Bear in mind, even if you pass all of these three tests, future proofing might still be a dumb idea. If you are going to grow the scope of the feature at all by future proofing, you had best check with your team about whether this makes sense. Maybe time is critical or there's a hard ship date. Keep it tight and don't slip schedule.

I find the three tests useful to cut off branches of exploration that aren't going to be useful. If my coworker is worrying that the design is too specific and can't stop playing "what if", these tests are good, because they help clarify how much we know about the future. If the answer is "not a ton", then waiting is the right choice.

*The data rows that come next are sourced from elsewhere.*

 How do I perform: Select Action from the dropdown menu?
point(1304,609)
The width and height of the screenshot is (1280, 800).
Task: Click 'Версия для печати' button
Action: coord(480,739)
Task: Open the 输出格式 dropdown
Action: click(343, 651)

And I think it's worth emphasizing why this works. When solving new coding problems, one of the ways we learn about the problem space and its requirements is by writing code. (We can do other things like create prototypes and simulations, test data, etc. but writing code absolutely is a valid way to understand a problem.)

The act of writing feature A doesn't just ship feature A - it's the R&D process by which you learn enough to write feature B. So fusing A & B's design may not be possible because you have to code A to learn about B. These questions hilight when features have this kind of "learning" data dependency.

Sometimes Ya Are Gonna Need It

With that in mind, we do sometimes future proof code in X-Plane. This almost always happens when we are designing an entire subsystem, we know its complete feature set for the market, but there is an advantage to shipping a subset of the features first. When I wrote X-Plane's particle system, we predicted (correctly) that people want to use the effects on scenery and aircraft, but we shipped aircraft first with a design that wouldn't need rewrites to work with scenery.

Given how strong the business case is for scenery effects, and given that we basically already know how this code would be implemented on its own (almost exactly the same as the aircraft code, but over here), it's very cheap to craft the aircraft code with this in mind.

But it requires a lot of really solid information about the future to make this win.